Published online Dec 28, 2016. doi: 10.4254/wjh.v8.i36.1629
Peer-review started: July 1, 2016
First decision: September 5, 2016
Revised: October 2, 2016
Accepted: November 1, 2016
Article in press: November 2, 2016
Published online: December 28, 2016
To evaluate the diagnostic value of serial biochemical blood tests in the diagnosis of biliary colic.
Files were reviewed of 1039 patients who were admitted to the Share’e Zedek Medical Center emergency department between the years 2012-2013, and received the coding of acute biliary disease. Of these, the first 100 cases were selected that met the following criteria: (1) a diagnosis of biliary colic or symptomatic cholelithiasis; (2) at least two biochemical blood tests performed; and (3) 18 years of age or older. Patients with other acute biliary diseases were excluded. The biochemical profile of the patients was analyzed as were their clinical and radiological findings.
Three-quarters of the patients were women, whose average age of 37 years was younger than the average of the men, at 50 years. According to their histories, 47% of the patients had previously known cholelithiasis. Pain in either the right upper quadrant or the epigastrium was the presenting symptom in 93% cases. The greatest change in serum biochemical results was seen during the first day of the patients’ admissions. Alanine aminotransferase (ALT) showed the highest initial rise above the reference range, followed by aspartate aminotransferase (AST), gamma-glutamyl transferase (GGT), bilirubin and alkaline phosphatase (ALKP) - all these increases were statistically significant (P < 0.05). AST showed the sharpest decline followed by bilirubin and ALT. GGT and ALKP did not fall. A sharp rise and fall in liver enzymes, especially during the first day, most prominently in AST and ALT, was seen in 70% percent of cases. In 65% of cases trans-abdominal sonography did not give diagnostic findings.
Serial serum liver enzyme measurements are helpful in the initial diagnosis of acute biliary colic.
Core tip: Gallstones are prevalent in affluent countries, more so in women than in men, and their prevalence increases with age. A large proportion of patients presenting to the emergency department with epigastric or right upper quadrant (RUQ) pain present a diagnostic challenge, especially when they belong to the older age group. We found that serial liver and biliary enzyme measurements reveal a characteristic pattern that helps the clinician determine quickly, cheaply and safely that the cause of RUQ/epigastric pain is biliary colic, in 71% of the patients. Serial enzyme testing is a useful adjunct to other diagnostic tools, for the diagnosis of acute upper abdominal pain.

····················

Copy the part of the biliary colic study that starts at "Serial serum liver" and ends at "upper abdominal pain.", word for word.

=== Available data ===

····················

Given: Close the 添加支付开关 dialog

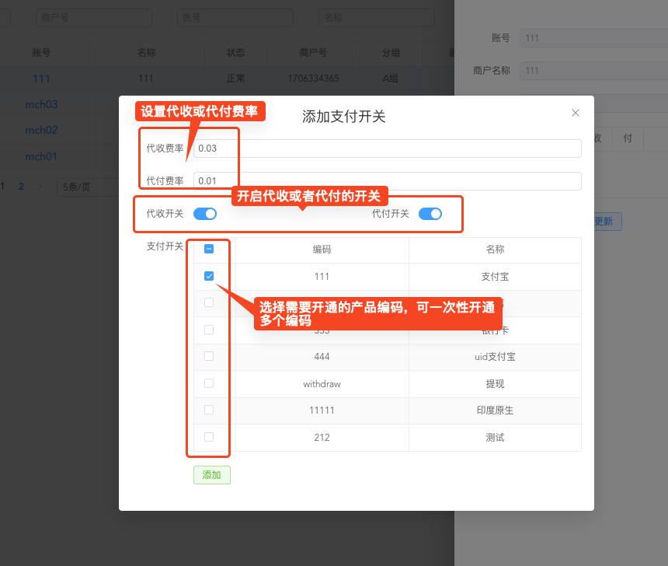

····················

=== Output ===
Serial serum liver enzyme measurements are helpful in the initial diagnosis of acute biliary colic.
Core tip: Gallstones are prevalent in affluent countries, more so in women than in men, and their prevalence increases with age. A large proportion of patients presenting to the emergency department with epigastric or right upper quadrant (RUQ) pain present a diagnostic challenge, especially when they belong to the older age group. We found that serial liver and biliary enzyme measurements reveal a characteristic pattern that helps the clinician determine quickly, cheaply and safely that the cause of RUQ/epigastric pain is biliary colic, in 71% of the patients. Serial enzyme testing is a useful adjunct to other diagnostic tools, for the diagnosis of acute upper abdominal pain.